__Exercise aim__. Even where a record seems odd, copy it exactly as it appears below.
** Opening Data listing block **
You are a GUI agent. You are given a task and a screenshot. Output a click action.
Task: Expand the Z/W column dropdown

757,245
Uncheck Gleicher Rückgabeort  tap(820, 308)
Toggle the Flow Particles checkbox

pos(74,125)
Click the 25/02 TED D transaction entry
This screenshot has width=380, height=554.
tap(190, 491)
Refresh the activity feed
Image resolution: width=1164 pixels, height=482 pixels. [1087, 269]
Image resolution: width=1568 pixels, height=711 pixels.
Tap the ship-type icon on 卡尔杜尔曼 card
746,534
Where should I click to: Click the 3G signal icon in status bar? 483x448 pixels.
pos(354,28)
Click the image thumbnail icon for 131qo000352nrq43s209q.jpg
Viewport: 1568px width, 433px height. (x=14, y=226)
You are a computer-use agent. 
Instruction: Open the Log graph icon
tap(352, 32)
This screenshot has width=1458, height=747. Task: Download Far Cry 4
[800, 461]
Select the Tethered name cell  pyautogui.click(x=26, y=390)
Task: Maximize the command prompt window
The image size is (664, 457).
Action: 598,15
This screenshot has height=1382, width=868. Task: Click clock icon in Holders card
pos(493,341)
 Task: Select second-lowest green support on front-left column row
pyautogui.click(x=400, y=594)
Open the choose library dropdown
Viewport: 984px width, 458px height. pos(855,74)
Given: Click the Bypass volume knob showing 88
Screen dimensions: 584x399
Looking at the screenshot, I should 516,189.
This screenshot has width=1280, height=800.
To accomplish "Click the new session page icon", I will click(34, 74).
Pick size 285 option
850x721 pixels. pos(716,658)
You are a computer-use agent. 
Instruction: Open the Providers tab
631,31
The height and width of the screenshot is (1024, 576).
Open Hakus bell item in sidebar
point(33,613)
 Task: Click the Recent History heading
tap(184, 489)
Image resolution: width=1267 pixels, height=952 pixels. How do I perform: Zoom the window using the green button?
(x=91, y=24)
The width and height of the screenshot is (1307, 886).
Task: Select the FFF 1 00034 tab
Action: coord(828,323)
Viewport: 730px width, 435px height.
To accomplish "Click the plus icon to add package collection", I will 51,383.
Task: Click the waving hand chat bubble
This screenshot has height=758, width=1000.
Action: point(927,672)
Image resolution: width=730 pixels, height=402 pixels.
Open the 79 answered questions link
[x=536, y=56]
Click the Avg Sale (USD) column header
** Closing Data listing block **
__Answer__.
You are a GUI agent. You are given a task and a screenshot. Output a click action.
Task: Expand the Z/W column dropdown

757,245
Uncheck Gleicher Rückgabeort  tap(820, 308)
Toggle the Flow Particles checkbox

pos(74,125)
Click the 25/02 TED D transaction entry
This screenshot has width=380, height=554.
tap(190, 491)
Refresh the activity feed
Image resolution: width=1164 pixels, height=482 pixels. [1087, 269]
Image resolution: width=1568 pixels, height=711 pixels.
Tap the ship-type icon on 卡尔杜尔曼 card
746,534
Where should I click to: Click the 3G signal icon in status bar? 483x448 pixels.
pos(354,28)
Click the image thumbnail icon for 131qo000352nrq43s209q.jpg
Viewport: 1568px width, 433px height. (x=14, y=226)
You are a computer-use agent. 
Instruction: Open the Log graph icon
tap(352, 32)
This screenshot has width=1458, height=747. Task: Download Far Cry 4
[800, 461]
Select the Tethered name cell  pyautogui.click(x=26, y=390)
Task: Maximize the command prompt window
The image size is (664, 457).
Action: 598,15
This screenshot has height=1382, width=868. Task: Click clock icon in Holders card
pos(493,341)
 Task: Select second-lowest green support on front-left column row
pyautogui.click(x=400, y=594)
Open the choose library dropdown
Viewport: 984px width, 458px height. pos(855,74)
Given: Click the Bypass volume knob showing 88
Screen dimensions: 584x399
Looking at the screenshot, I should 516,189.
This screenshot has width=1280, height=800.
To accomplish "Click the new session page icon", I will click(34, 74).
Pick size 285 option
850x721 pixels. pos(716,658)
You are a computer-use agent. 
Instruction: Open the Providers tab
631,31
The height and width of the screenshot is (1024, 576).
Open Hakus bell item in sidebar
point(33,613)
 Task: Click the Recent History heading
tap(184, 489)
Image resolution: width=1267 pixels, height=952 pixels. How do I perform: Zoom the window using the green button?
(x=91, y=24)
The width and height of the screenshot is (1307, 886).
Task: Select the FFF 1 00034 tab
Action: coord(828,323)
Viewport: 730px width, 435px height.
To accomplish "Click the plus icon to add package collection", I will 51,383.
Task: Click the waving hand chat bubble
This screenshot has height=758, width=1000.
Action: point(927,672)
Image resolution: width=730 pixels, height=402 pixels.
Open the 79 answered questions link
[x=536, y=56]
Click the Avg Sale (USD) column header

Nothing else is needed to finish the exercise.